監修:筑波大学 健幸ライフスタイル開発研究センター長 筑波大学医学医療系 地域総合診療医学 准教授 吉本尚先生

飲酒により引き起こされる病気

心房細動

週末や休暇中にお酒をたくさん飲んで楽しむこともあるかもしれません。そのような休日や休暇明けに、動悸、息切れ、胸のくるしさ、めまい、ふらつき、倦怠感、むくみを経験したことはありませんか?

休暇中の多量飲酒や頻回飲酒に伴い生じる症状は、不整脈が原因になっている場合があり、歴史的には、1978年に“Holiday heart syndrome”と海外の文献に報告されました。以降、研究が積みかさねられ、それらの不整脈の原因の多くは、心房細動と関係あることがわかってきました(下図)1)

“Holiday heart syndrome”とは

アルコールにより誘発される不整脈は、“Holiday heart syndrome”と呼ばれています。主な症状は動悸・息切れ・胸のくるしさ・めまい・ふらつき・倦怠感・むくみがあります。お酒を飲みすぎた日や翌日に感じるこれらの症状は、不整脈が原因の可能性があります。

心房細動に関連する生活習慣として肥満、高血圧、糖尿病が代表的なリスク因子と言われていますが、実は習慣的な飲酒は、心房の炎症や高血圧、睡眠障害と関係し、直接的・間接的に心臓の構造的変化をきたします。左心房の線維化のような構造的変化は心房圧の上昇などとも関連し、さらに心臓の基質的変化が進行します。これらは心臓に慢性的な電気生理的変化をきたします。一方、休日の機会的な多量飲酒がトリガーとなり、急性の酸化ストレスに関連した心筋障害、自律神経調節の不安定化、心拍変動などを介して、心臓に急性の電気生理的変化をきたします。これらの変化は共に、心房細動の発症や持続に関連すると言われています(下図)。このように飲酒は心房細動の発症リスクを高めるだけでなく、持続的な飲酒は、心房細動が持続化し、血栓症や心不全に進展するリスクにも関連することが報告されています2,3,4)
##########
• 課題の目的:
飲酒と心房細動についての本文を、最後の文の後から書き継いでください。 資料の内容は本文とは関係がありません。
##########
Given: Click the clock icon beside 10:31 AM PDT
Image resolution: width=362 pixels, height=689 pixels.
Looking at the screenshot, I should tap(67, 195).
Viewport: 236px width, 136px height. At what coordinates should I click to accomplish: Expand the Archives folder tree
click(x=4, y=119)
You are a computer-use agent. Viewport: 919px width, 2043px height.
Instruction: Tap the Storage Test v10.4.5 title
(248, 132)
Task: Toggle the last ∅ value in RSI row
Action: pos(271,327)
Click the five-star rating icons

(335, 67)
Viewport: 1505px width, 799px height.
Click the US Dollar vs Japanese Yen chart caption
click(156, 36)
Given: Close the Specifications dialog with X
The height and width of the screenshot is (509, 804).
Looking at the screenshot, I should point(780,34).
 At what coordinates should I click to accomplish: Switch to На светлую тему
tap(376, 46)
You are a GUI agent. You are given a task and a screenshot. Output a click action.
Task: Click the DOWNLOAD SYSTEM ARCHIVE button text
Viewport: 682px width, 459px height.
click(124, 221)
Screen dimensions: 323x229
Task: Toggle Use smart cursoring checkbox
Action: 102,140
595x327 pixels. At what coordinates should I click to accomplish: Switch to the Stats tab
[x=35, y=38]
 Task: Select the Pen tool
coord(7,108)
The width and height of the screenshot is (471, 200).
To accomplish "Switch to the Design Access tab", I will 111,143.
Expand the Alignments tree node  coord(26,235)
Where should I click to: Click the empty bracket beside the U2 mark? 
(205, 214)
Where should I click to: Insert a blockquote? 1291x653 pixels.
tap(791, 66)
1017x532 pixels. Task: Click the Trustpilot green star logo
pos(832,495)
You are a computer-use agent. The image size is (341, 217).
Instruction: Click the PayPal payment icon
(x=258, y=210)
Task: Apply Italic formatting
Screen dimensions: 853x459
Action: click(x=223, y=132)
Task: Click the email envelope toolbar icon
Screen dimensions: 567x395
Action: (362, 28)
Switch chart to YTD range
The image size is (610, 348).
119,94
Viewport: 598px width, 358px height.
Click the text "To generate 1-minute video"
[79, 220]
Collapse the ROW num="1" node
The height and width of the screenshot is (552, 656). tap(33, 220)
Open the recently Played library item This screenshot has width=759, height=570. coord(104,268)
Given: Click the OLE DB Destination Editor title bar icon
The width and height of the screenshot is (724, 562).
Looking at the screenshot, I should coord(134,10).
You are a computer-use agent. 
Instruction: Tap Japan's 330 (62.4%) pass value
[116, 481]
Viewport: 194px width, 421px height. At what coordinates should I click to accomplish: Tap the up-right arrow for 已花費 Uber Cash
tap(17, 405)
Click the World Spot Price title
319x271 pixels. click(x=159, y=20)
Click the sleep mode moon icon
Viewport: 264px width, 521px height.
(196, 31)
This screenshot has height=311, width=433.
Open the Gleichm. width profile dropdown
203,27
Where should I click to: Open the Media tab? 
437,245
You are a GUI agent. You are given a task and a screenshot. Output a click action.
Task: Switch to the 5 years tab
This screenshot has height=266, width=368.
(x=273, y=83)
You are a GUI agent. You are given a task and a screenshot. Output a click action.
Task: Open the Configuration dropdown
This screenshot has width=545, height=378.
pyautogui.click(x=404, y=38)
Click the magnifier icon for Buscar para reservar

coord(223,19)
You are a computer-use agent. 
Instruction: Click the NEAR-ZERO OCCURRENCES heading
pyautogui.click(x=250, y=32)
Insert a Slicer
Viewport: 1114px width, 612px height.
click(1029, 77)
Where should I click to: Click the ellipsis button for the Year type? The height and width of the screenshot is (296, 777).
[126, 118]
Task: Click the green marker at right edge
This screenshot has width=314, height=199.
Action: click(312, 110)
##########
• 課題の解答:
飲酒に関連する心房細動の発症メカニズム

習慣的な飲酒によって心房炎症&酸化ストレス・高血圧・睡眠時無呼吸症候群・左心室の構造的変化などが引き起こります。続くと左心房の気質的変化(線維化・構造的変化・左心房圧の上昇など)につながります。そこに、機会的な多量飲酒による心筋細胞の損傷・急性の酸化ストレス・自律神経の不随・心拍変動がトリガーとなって電気生理的変化が起こることで心房細動が発症します。

心房細動の治療

心房細動の治療の目標は血栓症予防、心不全予防、症状の改善です。現在、心房細動の治療には薬物治療(血栓予防薬・抗不整脈薬)やカテーテル治療があります。特に医療機器の向上はめざましく、心房細動が初期の段階でカテーテルにより治療された場合は、80~90%根治される可能性があると報告されています。治療に成功した場合は、一定の条件を満たせば、心房細動に関連する内服治療を中止することも可能です。しかしながら日本人を対象とした報告によると、初回カテーテル治療後に多量飲酒・頻回飲酒を継続される方は心房細動の再発・新たな不整脈の出現のリスクが高くなり、カテーテル治療に伴う十分な恩恵が得られないことが示唆されています5)

飲酒に起因する動悸や息切れなどの症状がある場合は、飲酒により誘発された不整脈が原因となっている場合もあります。気になる方は、生活習慣や飲酒習慣を見直し、医師に相談をしましょう。

文献

  • 1)Ettinger, P O. et al. : Am Heart J. 1978; 95(5): 555-562.
  • 2)Kodama, S. et al. : J Am Coll Cardiol. 2011; 57(4): 427-436.
  • 3)Ruigómez, A. et al. : BMC Cardiovasc Disord. 2005; 5: 20.
  • 4)Overvad, TF. et al. : Heart. 2013; 99(15): 1093-1099.
  • 5)Takigawa, M. et al. : J Am Heart Assoc. 2016; 5(12): e004149.